■ **DATASET RECORDS**:
....

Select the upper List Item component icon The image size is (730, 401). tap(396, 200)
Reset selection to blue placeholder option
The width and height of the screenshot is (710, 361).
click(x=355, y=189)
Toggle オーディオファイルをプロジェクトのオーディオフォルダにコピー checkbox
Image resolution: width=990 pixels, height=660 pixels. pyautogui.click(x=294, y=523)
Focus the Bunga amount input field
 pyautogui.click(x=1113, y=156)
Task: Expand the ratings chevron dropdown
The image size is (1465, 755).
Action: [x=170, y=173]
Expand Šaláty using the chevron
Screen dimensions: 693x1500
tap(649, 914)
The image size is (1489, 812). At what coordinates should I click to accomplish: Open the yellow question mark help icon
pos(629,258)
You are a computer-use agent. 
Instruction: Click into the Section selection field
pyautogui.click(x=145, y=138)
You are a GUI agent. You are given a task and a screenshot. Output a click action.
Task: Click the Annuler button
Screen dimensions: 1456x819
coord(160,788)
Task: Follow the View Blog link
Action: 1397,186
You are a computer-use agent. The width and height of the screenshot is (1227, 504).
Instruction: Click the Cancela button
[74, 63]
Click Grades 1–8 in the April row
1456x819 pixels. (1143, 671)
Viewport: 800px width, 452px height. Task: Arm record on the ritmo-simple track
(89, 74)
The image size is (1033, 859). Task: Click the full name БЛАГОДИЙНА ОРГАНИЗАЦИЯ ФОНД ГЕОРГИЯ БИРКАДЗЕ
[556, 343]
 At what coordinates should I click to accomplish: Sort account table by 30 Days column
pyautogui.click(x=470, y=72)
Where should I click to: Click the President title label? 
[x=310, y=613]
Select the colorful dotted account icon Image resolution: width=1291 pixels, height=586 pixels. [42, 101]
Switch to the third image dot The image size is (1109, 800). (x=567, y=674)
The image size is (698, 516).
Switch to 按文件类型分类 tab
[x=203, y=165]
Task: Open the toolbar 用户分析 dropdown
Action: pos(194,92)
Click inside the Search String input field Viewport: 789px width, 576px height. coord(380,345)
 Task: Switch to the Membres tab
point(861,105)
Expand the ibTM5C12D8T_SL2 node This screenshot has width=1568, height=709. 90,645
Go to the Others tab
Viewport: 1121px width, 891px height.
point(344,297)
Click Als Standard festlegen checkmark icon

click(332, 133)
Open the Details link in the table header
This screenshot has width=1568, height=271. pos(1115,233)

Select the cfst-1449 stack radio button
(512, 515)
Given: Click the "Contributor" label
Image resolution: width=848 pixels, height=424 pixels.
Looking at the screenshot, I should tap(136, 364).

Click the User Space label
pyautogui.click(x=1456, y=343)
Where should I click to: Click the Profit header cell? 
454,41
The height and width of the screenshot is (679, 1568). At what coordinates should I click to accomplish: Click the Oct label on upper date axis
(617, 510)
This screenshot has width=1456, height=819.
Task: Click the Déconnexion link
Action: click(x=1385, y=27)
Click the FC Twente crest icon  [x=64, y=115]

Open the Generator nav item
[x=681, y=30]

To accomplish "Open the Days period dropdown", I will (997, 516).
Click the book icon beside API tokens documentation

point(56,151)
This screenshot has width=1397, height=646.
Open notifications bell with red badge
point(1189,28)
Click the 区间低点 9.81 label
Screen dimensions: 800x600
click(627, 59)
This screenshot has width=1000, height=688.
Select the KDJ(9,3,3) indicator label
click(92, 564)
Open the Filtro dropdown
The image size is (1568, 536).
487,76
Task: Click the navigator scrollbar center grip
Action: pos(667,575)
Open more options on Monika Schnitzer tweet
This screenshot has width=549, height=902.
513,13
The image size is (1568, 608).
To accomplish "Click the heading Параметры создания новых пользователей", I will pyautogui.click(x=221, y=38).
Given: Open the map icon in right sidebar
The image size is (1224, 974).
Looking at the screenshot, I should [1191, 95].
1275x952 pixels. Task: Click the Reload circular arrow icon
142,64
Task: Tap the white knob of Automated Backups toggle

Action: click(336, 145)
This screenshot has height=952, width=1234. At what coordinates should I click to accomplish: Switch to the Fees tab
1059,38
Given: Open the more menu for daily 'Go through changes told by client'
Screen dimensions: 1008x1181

....

Copy out all of the data above, swapping every "Screen dimensions" for "Screen size" and changing nothing else.

Select the upper List Item component icon The image size is (730, 401). tap(396, 200)
Reset selection to blue placeholder option
The width and height of the screenshot is (710, 361).
click(x=355, y=189)
Toggle オーディオファイルをプロジェクトのオーディオフォルダにコピー checkbox
Image resolution: width=990 pixels, height=660 pixels. pyautogui.click(x=294, y=523)
Focus the Bunga amount input field
 pyautogui.click(x=1113, y=156)
Task: Expand the ratings chevron dropdown
The image size is (1465, 755).
Action: [x=170, y=173]
Expand Šaláty using the chevron
Screen size: 693x1500
tap(649, 914)
The image size is (1489, 812). At what coordinates should I click to accomplish: Open the yellow question mark help icon
pos(629,258)
You are a computer-use agent. 
Instruction: Click into the Section selection field
pyautogui.click(x=145, y=138)
You are a GUI agent. You are given a task and a screenshot. Output a click action.
Task: Click the Annuler button
Screen size: 1456x819
coord(160,788)
Task: Follow the View Blog link
Action: 1397,186
You are a computer-use agent. The width and height of the screenshot is (1227, 504).
Instruction: Click the Cancela button
[74, 63]
Click Grades 1–8 in the April row
1456x819 pixels. (1143, 671)
Viewport: 800px width, 452px height. Task: Arm record on the ritmo-simple track
(89, 74)
The image size is (1033, 859). Task: Click the full name БЛАГОДИЙНА ОРГАНИЗАЦИЯ ФОНД ГЕОРГИЯ БИРКАДЗЕ
[556, 343]
 At what coordinates should I click to accomplish: Sort account table by 30 Days column
pyautogui.click(x=470, y=72)
Where should I click to: Click the President title label? 
[x=310, y=613]
Select the colorful dotted account icon Image resolution: width=1291 pixels, height=586 pixels. [42, 101]
Switch to the third image dot The image size is (1109, 800). (x=567, y=674)
The image size is (698, 516).
Switch to 按文件类型分类 tab
[x=203, y=165]
Task: Open the toolbar 用户分析 dropdown
Action: pos(194,92)
Click inside the Search String input field Viewport: 789px width, 576px height. coord(380,345)
 Task: Switch to the Membres tab
point(861,105)
Expand the ibTM5C12D8T_SL2 node This screenshot has width=1568, height=709. 90,645
Go to the Others tab
Viewport: 1121px width, 891px height.
point(344,297)
Click Als Standard festlegen checkmark icon

click(332, 133)
Open the Details link in the table header
This screenshot has width=1568, height=271. pos(1115,233)

Select the cfst-1449 stack radio button
(512, 515)
Given: Click the "Contributor" label
Image resolution: width=848 pixels, height=424 pixels.
Looking at the screenshot, I should tap(136, 364).

Click the User Space label
pyautogui.click(x=1456, y=343)
Where should I click to: Click the Profit header cell? 
454,41
The height and width of the screenshot is (679, 1568). At what coordinates should I click to accomplish: Click the Oct label on upper date axis
(617, 510)
This screenshot has width=1456, height=819.
Task: Click the Déconnexion link
Action: click(x=1385, y=27)
Click the FC Twente crest icon  [x=64, y=115]

Open the Generator nav item
[x=681, y=30]

To accomplish "Open the Days period dropdown", I will (997, 516).
Click the book icon beside API tokens documentation

point(56,151)
This screenshot has width=1397, height=646.
Open notifications bell with red badge
point(1189,28)
Click the 区间低点 9.81 label
Screen size: 800x600
click(627, 59)
This screenshot has width=1000, height=688.
Select the KDJ(9,3,3) indicator label
click(92, 564)
Open the Filtro dropdown
The image size is (1568, 536).
487,76
Task: Click the navigator scrollbar center grip
Action: pos(667,575)
Open more options on Monika Schnitzer tweet
This screenshot has width=549, height=902.
513,13
The image size is (1568, 608).
To accomplish "Click the heading Параметры создания новых пользователей", I will pyautogui.click(x=221, y=38).
Given: Open the map icon in right sidebar
The image size is (1224, 974).
Looking at the screenshot, I should [1191, 95].
1275x952 pixels. Task: Click the Reload circular arrow icon
142,64
Task: Tap the white knob of Automated Backups toggle

Action: click(336, 145)
This screenshot has height=952, width=1234. At what coordinates should I click to accomplish: Switch to the Fees tab
1059,38
Given: Open the more menu for daily 'Go through changes told by client'
Screen size: 1008x1181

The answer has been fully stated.